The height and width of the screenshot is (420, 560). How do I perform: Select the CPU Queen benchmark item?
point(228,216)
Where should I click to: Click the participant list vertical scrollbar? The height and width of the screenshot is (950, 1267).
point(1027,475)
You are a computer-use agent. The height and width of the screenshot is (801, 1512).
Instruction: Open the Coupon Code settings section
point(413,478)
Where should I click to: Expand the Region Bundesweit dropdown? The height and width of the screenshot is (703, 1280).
▬▬▬
The problem: Say every entry again, exactly as it reads.

Expected output:
The height and width of the screenshot is (420, 560). How do I perform: Select the CPU Queen benchmark item?
point(228,216)
Where should I click to: Click the participant list vertical scrollbar? The height and width of the screenshot is (950, 1267).
point(1027,475)
You are a computer-use agent. The height and width of the screenshot is (801, 1512).
Instruction: Open the Coupon Code settings section
point(413,478)
Where should I click to: Expand the Region Bundesweit dropdown? The height and width of the screenshot is (703, 1280).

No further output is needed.